Toutefois, des risques subsistent, tels que la performance réelle, la robustesse des lignes de câblage à basse température, l’intégration avec diverses architectures qubit et la montée en volume manufacturier poseront des défis techniques majeurs. La concurrence est également forte dans l’écosystème quantique où plusieurs acteurs travaillent sur les couches matérielles de support.

Enfin, même si le câblage est un verrou majeur, il n’efface pas les autres défis de l’informatique quantique (correction d’erreur, décohérence, contrôle électronique, logiciels quantiques).

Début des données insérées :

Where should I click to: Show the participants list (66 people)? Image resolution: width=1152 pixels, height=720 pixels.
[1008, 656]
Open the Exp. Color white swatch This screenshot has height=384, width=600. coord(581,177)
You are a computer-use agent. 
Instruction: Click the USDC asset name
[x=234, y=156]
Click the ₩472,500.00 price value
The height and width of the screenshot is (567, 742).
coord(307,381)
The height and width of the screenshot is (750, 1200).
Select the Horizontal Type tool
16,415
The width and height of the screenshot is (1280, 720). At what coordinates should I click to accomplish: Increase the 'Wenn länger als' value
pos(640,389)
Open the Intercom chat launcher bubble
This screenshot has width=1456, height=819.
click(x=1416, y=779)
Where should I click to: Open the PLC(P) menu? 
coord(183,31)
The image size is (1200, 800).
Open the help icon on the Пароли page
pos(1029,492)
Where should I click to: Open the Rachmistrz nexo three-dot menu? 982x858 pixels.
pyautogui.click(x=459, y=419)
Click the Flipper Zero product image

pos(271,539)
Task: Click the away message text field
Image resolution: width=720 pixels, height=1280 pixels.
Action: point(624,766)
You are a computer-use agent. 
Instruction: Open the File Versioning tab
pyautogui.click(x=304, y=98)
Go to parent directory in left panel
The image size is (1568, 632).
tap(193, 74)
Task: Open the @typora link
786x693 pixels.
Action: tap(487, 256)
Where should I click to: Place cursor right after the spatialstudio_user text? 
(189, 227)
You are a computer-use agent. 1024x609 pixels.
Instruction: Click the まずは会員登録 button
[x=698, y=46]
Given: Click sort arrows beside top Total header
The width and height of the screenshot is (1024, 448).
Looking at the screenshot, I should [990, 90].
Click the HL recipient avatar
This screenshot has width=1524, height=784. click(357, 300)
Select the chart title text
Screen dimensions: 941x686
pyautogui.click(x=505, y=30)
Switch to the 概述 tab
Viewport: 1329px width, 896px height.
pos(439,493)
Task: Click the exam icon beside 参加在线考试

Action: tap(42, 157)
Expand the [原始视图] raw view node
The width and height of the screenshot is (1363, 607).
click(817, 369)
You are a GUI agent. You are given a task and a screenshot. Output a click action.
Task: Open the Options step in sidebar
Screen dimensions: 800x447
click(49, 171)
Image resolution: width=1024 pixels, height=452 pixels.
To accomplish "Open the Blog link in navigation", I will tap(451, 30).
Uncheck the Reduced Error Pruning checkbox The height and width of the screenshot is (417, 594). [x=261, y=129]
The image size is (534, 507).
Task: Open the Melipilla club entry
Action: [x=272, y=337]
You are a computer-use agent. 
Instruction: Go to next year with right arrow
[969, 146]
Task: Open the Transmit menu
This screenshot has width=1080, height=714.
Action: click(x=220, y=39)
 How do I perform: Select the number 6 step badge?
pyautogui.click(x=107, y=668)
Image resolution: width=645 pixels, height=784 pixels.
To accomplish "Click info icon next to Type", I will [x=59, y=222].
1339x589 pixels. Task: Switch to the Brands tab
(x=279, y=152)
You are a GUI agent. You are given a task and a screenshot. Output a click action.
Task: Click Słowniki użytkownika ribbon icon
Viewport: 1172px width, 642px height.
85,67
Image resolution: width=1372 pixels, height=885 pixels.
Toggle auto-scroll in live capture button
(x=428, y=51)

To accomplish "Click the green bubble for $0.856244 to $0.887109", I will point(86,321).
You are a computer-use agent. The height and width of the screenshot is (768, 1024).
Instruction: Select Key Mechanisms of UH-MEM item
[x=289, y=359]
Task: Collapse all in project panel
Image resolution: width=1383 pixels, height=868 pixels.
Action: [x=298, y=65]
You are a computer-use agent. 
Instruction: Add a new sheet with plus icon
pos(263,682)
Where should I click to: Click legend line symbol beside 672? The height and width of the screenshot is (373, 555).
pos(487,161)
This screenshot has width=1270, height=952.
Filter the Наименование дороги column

Cependant, en levant ce frein, Isentroniq pourrait rendre possible ce qui aujourd’hui semble hors de portée : des ordinateurs quantiques utiles à grande échelle.

Isentroniq a été fondée en 2025 par Paul Magnard, spécialiste des qubits supraconducteurs (PhD ETH Zurich, ancien architecte chez Alice & Bob) et Théodore Amar, ancien consultant chez Bain & Company et déjà entrepreneur à succès. Leur complémentarité science / exécution est un point clé de crédibilité pour mener un projet matériel aussi ambitieux.